Stored data
· · ·
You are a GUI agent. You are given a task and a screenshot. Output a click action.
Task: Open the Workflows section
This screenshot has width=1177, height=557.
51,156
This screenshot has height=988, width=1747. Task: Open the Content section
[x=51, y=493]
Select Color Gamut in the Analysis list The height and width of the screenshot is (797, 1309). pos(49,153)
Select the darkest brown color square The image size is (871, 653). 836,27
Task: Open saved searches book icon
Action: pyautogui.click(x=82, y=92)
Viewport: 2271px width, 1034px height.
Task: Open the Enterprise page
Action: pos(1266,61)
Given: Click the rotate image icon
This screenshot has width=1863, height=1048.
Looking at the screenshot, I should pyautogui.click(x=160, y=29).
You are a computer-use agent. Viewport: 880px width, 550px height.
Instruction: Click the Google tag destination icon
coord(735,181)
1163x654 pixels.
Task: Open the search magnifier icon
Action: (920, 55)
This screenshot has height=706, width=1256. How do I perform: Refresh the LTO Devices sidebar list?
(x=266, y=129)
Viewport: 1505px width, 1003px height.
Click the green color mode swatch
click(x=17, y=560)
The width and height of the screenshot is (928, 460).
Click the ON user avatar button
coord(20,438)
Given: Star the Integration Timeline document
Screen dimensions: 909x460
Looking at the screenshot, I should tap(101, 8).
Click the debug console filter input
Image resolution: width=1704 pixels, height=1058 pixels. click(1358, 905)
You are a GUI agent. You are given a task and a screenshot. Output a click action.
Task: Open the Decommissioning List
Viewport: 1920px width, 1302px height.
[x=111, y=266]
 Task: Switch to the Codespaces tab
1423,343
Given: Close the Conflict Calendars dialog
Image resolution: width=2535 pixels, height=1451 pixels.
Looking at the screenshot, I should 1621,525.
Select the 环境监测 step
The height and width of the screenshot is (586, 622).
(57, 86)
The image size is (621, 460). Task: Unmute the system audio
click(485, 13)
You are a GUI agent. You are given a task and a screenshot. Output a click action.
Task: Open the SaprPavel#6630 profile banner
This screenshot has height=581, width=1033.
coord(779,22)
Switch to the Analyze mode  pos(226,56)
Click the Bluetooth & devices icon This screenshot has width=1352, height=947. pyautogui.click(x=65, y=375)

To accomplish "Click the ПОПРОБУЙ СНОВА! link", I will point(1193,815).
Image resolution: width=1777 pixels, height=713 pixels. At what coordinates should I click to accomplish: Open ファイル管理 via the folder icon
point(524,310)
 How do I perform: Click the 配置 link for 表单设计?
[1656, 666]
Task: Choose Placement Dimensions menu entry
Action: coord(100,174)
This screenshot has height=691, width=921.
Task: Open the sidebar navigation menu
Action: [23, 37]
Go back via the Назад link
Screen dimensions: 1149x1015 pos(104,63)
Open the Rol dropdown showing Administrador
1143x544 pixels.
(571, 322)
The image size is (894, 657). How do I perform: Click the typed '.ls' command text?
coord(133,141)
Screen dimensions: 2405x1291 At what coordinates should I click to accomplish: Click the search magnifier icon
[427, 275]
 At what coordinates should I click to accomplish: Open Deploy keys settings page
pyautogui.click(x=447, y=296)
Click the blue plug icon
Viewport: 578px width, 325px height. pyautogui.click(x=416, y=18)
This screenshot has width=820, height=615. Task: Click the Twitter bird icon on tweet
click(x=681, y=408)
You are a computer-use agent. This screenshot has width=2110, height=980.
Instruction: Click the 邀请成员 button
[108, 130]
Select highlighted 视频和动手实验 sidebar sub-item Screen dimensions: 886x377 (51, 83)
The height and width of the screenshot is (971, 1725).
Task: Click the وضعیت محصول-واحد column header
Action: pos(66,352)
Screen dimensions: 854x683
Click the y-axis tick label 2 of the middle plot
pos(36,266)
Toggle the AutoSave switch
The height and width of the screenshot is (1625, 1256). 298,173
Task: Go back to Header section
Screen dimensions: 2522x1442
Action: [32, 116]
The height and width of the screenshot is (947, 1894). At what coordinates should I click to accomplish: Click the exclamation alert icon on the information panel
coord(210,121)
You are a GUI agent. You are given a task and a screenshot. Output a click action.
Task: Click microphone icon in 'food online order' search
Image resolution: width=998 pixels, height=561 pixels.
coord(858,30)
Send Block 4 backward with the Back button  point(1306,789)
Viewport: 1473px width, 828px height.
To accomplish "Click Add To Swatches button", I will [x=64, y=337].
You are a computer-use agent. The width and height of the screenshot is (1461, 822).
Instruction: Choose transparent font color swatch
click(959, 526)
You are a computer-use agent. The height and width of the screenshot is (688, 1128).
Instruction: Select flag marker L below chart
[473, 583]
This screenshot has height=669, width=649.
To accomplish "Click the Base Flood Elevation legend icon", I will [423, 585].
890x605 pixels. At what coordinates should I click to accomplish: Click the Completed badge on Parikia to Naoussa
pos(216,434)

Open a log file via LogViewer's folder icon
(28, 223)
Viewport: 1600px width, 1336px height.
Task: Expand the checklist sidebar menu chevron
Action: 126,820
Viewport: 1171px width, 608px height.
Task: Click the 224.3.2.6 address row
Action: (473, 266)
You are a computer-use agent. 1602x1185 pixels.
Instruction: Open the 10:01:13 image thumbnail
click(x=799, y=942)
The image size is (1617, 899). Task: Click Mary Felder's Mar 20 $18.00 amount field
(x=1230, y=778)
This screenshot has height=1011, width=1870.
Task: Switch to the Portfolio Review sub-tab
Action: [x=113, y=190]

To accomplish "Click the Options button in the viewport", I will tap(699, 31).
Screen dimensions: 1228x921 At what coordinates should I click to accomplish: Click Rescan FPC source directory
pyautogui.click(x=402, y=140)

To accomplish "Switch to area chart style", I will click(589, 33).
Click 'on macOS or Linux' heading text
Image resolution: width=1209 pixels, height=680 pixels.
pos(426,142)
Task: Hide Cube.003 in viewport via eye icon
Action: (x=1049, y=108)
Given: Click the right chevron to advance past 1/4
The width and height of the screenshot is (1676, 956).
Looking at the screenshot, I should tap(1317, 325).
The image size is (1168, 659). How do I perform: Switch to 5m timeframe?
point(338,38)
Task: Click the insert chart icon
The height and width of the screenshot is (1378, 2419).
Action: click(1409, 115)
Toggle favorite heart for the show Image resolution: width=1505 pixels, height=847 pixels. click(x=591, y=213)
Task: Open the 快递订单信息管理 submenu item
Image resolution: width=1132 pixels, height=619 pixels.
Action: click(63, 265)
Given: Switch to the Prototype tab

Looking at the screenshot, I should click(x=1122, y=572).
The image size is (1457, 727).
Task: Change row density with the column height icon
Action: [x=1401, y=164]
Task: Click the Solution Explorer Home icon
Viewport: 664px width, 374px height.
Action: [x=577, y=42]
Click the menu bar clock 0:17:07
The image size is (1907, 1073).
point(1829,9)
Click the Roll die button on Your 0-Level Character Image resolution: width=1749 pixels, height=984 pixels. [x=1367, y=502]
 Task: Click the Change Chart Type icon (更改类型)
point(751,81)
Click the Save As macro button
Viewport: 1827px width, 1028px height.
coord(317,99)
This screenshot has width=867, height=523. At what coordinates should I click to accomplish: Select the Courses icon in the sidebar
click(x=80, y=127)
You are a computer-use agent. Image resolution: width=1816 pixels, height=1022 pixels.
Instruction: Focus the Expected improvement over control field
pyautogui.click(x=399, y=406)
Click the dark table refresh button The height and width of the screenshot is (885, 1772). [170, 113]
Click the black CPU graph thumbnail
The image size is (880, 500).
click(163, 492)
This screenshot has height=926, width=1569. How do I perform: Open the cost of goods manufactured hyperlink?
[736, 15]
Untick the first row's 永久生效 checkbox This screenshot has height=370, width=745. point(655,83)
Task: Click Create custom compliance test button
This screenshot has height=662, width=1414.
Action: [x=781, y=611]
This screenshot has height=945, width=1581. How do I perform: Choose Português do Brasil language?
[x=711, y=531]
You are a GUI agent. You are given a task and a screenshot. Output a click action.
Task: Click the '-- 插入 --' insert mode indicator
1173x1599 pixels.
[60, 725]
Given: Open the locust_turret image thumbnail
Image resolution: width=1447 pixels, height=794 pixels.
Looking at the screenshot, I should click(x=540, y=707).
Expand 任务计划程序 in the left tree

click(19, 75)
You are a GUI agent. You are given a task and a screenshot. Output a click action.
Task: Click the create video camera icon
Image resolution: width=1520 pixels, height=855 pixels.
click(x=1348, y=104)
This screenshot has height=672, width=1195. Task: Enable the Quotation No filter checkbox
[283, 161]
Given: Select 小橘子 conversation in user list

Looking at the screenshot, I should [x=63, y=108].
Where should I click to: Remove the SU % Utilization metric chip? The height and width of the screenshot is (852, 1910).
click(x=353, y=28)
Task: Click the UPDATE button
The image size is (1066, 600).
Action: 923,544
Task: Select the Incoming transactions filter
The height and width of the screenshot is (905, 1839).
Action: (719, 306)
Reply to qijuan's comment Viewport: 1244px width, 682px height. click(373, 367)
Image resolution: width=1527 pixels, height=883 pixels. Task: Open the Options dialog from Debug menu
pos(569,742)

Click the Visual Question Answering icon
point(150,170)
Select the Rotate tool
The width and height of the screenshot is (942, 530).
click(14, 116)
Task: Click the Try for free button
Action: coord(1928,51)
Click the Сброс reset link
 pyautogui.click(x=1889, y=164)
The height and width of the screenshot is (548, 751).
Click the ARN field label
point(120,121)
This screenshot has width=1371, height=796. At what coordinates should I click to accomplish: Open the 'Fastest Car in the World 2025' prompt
· · ·
## What you need to do
Reproduce exactly the lines above from the line with "You are a computer-use agent. Viewport: 880px" to the line with "Switch to the Analyze", including both, and add nothing.

## Response for this exercise
You are a computer-use agent. Viewport: 880px width, 550px height.
Instruction: Click the Google tag destination icon
coord(735,181)
1163x654 pixels.
Task: Open the search magnifier icon
Action: (920, 55)
This screenshot has height=706, width=1256. How do I perform: Refresh the LTO Devices sidebar list?
(x=266, y=129)
Viewport: 1505px width, 1003px height.
Click the green color mode swatch
click(x=17, y=560)
The width and height of the screenshot is (928, 460).
Click the ON user avatar button
coord(20,438)
Given: Star the Integration Timeline document
Screen dimensions: 909x460
Looking at the screenshot, I should tap(101, 8).
Click the debug console filter input
Image resolution: width=1704 pixels, height=1058 pixels. click(1358, 905)
You are a GUI agent. You are given a task and a screenshot. Output a click action.
Task: Open the Decommissioning List
Viewport: 1920px width, 1302px height.
[x=111, y=266]
 Task: Switch to the Codespaces tab
1423,343
Given: Close the Conflict Calendars dialog
Image resolution: width=2535 pixels, height=1451 pixels.
Looking at the screenshot, I should 1621,525.
Select the 环境监测 step
The height and width of the screenshot is (586, 622).
(57, 86)
The image size is (621, 460). Task: Unmute the system audio
click(485, 13)
You are a GUI agent. You are given a task and a screenshot. Output a click action.
Task: Open the SaprPavel#6630 profile banner
This screenshot has height=581, width=1033.
coord(779,22)
Switch to the Analyze mode  pos(226,56)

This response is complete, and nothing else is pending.